水野統彰

激動の昭和史 軍閥の水野統彰のネタバレレビュー・内容・結末

激動の昭和史 軍閥(1970年製作の映画)
4.0

このレビューはネタバレを含みます

良作。
個人的な感情となるが、国民ながら東条を戦犯とするに十分な演技を持って描かれている。

作品終盤、神風特別攻撃隊の隊員が、戦地に処罰徴兵された新聞記者に対して放った一言があまりに衝撃的である。

その一言は「勝てる戦争ならいいのか?」

新聞記者は毎日新聞において日本のサイパン島敗戦を事実として世に広めた人物である。
これが理由で処罰徴兵となった。

敗北の事実を伝えたことで記者は一部の者から「よく事実を伝えた英雄」として見られるようになる。

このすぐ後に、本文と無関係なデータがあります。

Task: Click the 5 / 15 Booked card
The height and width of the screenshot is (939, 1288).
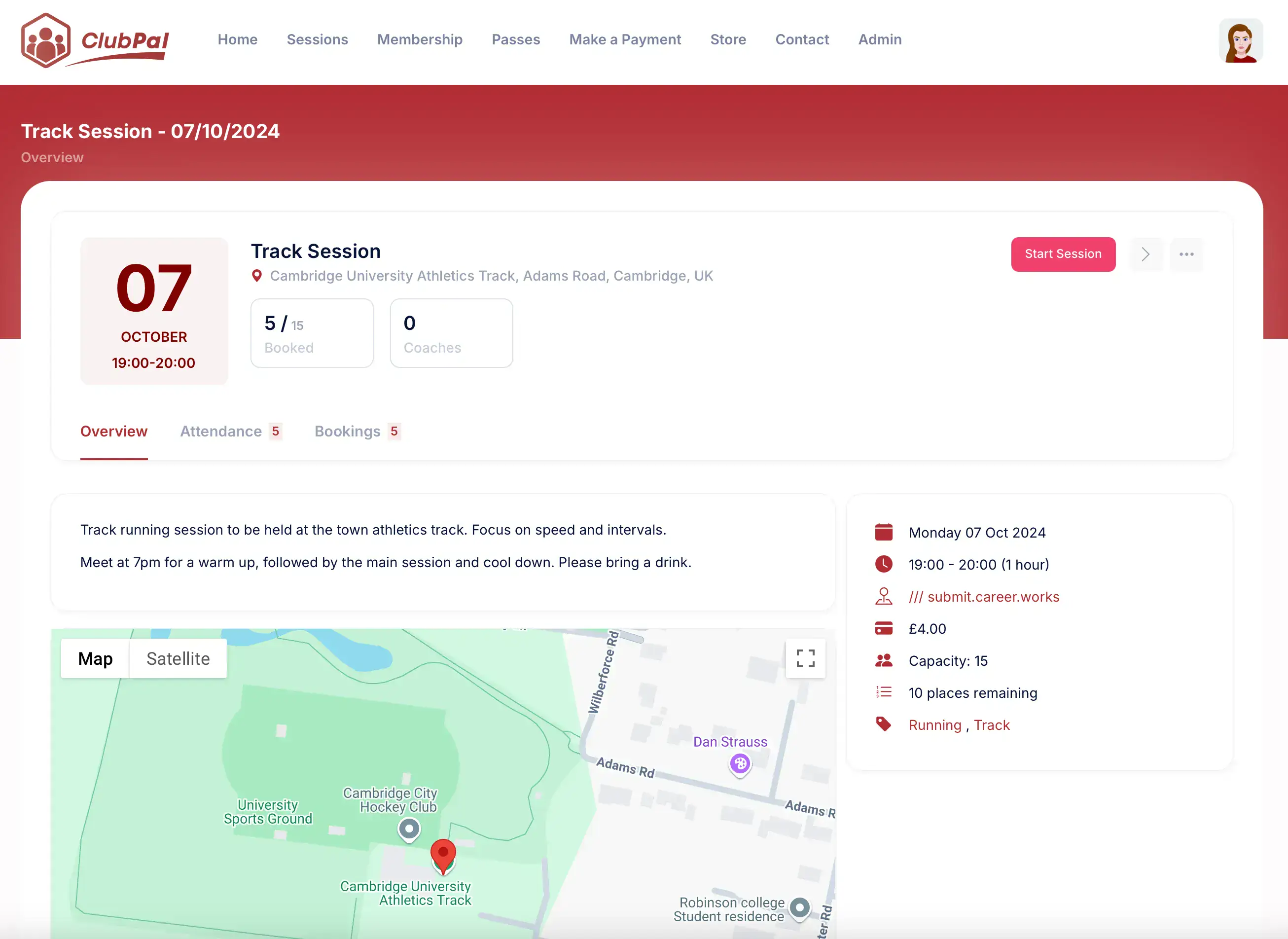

しかし神風特別攻撃隊の隊員より放たれた「勝てる戦争なら良いのか?君たちは戦争が始まった当初、勝ったときには東条東条と言っていたのに今は全責任を東条に負わせてる。あのとき戦争をすすめたのは君たちだ。君たちにその責任はないのか?」
「勝てる戦争ならやってもいいのか?」
「負けちまえこんな国。日本が負けるためなら喜んで死んでやる。」

隊員の放った一言に何も言い返すことのできない記者。

その一場面に戦争を始めた日本、そして日本という国の在り様が映し出されている。

さて、東条といえば靖国神社に神霊として祀られている。
靖国神社の設立主旨は「日本国つまりは天皇のために力を尽くし死した人物を祀ること。」である。この設立主旨に照らしたとき、果たして東条の行いは本当に国家のためだっただろうか、それとも自身の名誉のためだっただろうか。
少なくとも形式的にでも東条を英雄と崇めることの賛否については深く論じられるべきである。